The Power of Attorney must be signed by a company director or owner, and have the full name of the representative on it. Those two can be the same person.
Ideally it will be notarized in Taiwan by a Taiwanese notary, which means of course that the person signing has to be present in Taiwan for the notarization. That's why it's easiest if you are the company owner or one of the directors/officers/people with signing authority, whatever your country calls them.
A POA from overseas is fine too, but it will have to be legalized (I think) and translated into Chinese (for sure), possibly by a certified translator in the case that the original is not in English. So if you go through your friend's company, they will have to sign it in front of a notary wherever they are, then have it legalized by their local TECO, and sent here. Note that person will also have to sign your employment contract for the CLA, employment certificate for the NIA, etc., so honestly it's easier if you are your own boss.
Thanks a lot everybody for all these informations. Being a freelance web developer I am going to create my own company this year.
I have a few questions.
1- I m hesitating between creating a unlimited company and limited company , I know most of my friends get their ARC from a limited company , but I supposed it does not make a difference having an unlimited company. An unlimited company cost less , and is less a burden in Hong Kong to declare revenue , is that suitable for a not so risky freelance / consultant business ?
2- I read there than to get an ARC from a representative office , you can declare any salary ( but not too low ) , however some friends who did that recently told me that you need to earn at least 48000 nt per month ( the minimum for foreigners in Taiwan ) in order to keep your working visa and ARC ... if not , you will lose it. This is based on the amount of profit you make during the year. This one , being freelance sounds not so easy to achieve.
3-If I have a working visa / ARC and a representative office , should I be able to send an invoice to a Taiwanese company and get paid in Hong Kong ? Is that dangerous if I send an invoice to a Taiwanese university for example ? ( not for teaching of course )
Looking forward for your answer , nice thread !
Unlimited may be fine, your only way to know for sure is to ask at the MOEA. They are very helpful, give it a shot. In general I think as long as your company has lots of official, supporting documents such as an official charter and shows the name of the owner or directors you're ok. Otherwise it sounds great.
Never heard of that. As far as I know only the CLA cares about that, and they didn't blink when I wrote ~20k a month on my employment contract, and my buddy put his home country's min wage which is lower than Taiwan's.

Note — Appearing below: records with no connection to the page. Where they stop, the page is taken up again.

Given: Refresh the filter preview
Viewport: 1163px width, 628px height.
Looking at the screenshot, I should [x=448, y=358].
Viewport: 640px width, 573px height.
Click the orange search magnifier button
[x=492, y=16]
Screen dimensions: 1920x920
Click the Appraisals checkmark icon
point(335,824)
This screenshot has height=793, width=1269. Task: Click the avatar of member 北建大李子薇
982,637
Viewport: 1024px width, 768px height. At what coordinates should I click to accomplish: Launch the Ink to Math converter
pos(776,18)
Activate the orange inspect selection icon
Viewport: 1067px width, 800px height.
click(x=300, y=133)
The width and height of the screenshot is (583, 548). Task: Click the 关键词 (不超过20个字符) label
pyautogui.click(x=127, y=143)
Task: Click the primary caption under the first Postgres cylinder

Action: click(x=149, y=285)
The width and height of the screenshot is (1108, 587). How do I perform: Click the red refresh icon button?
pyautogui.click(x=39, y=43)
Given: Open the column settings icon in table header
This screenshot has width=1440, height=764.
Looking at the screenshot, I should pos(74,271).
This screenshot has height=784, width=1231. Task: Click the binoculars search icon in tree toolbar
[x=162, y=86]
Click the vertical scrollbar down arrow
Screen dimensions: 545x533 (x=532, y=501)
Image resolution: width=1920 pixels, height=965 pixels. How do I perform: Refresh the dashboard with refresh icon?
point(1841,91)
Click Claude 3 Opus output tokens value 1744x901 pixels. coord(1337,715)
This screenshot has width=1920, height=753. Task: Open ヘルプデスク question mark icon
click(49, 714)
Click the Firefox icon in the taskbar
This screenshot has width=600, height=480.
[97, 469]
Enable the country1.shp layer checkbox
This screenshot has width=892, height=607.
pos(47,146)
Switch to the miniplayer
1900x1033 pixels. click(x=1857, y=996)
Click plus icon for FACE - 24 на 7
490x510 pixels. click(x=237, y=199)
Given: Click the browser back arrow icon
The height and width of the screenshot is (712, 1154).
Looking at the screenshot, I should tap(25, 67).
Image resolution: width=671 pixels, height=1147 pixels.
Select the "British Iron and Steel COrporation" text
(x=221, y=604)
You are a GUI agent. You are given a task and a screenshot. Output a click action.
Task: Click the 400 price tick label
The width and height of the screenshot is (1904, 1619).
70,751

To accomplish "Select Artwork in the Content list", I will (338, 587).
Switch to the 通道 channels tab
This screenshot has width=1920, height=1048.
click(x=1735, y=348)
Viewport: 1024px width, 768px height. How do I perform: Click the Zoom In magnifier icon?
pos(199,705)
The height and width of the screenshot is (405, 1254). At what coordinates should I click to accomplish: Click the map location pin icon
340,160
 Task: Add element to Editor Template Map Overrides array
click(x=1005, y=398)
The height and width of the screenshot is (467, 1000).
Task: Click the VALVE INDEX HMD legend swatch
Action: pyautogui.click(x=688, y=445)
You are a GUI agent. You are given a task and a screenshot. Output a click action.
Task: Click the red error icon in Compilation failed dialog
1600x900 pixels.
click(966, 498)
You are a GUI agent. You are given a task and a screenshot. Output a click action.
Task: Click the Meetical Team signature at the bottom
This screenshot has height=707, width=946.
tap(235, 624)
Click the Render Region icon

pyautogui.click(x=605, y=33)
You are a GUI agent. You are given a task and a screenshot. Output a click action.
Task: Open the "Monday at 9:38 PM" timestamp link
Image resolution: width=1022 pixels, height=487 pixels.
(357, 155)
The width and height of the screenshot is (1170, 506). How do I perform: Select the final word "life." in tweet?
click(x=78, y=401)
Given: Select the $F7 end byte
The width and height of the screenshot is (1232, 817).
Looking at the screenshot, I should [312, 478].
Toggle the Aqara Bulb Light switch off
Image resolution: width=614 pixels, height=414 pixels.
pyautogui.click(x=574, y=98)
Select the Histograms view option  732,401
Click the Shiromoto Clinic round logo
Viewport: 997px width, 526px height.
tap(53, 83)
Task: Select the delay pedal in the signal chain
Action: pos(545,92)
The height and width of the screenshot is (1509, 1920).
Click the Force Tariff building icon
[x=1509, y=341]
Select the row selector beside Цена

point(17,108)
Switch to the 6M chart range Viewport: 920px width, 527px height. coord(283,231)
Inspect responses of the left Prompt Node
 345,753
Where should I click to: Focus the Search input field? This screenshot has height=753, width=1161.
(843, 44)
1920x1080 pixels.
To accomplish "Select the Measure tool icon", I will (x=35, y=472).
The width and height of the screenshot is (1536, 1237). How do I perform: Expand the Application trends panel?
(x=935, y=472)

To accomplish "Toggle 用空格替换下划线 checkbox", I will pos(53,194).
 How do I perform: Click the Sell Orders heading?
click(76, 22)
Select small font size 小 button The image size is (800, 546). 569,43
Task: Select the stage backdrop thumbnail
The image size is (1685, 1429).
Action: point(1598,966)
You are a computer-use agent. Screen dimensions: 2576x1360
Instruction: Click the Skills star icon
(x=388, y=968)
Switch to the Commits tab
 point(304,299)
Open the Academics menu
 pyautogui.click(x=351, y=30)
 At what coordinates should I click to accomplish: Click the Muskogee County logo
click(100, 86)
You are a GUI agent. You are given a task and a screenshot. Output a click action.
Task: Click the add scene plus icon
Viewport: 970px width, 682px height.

Why would they allow it during the application, then deny you during renewal? That said, ~48k is indeed the minimum for local companies hiring foreign white-collar workers, a rule which I imagine is intended to dissuade companies from hiring foreigners over locals.
You will want to send invoices in the name of your home company. I doubt it matters where the invoice actually comes from. As to payments, where clients send them is entirely up to you, as long as it's NOT to your account in Taiwan. That would be 'doing business', which is a no no. Unless you were to have a local company, as some here have suggested in the past.
Note that if it's a public school (or any government body or dept.) you do not need a work permit to work there and thus can receive the money directly in your Taiwanese account. The school's accounting dept. should know more. And don't forget to include those amounts when filing your taxes!
Thanks Lee for that long and detailed answer !
Your advices are really helpful.
The school wants to take me as a foreign contractor ( foreign company ) and would therefore send the money to Taiwan.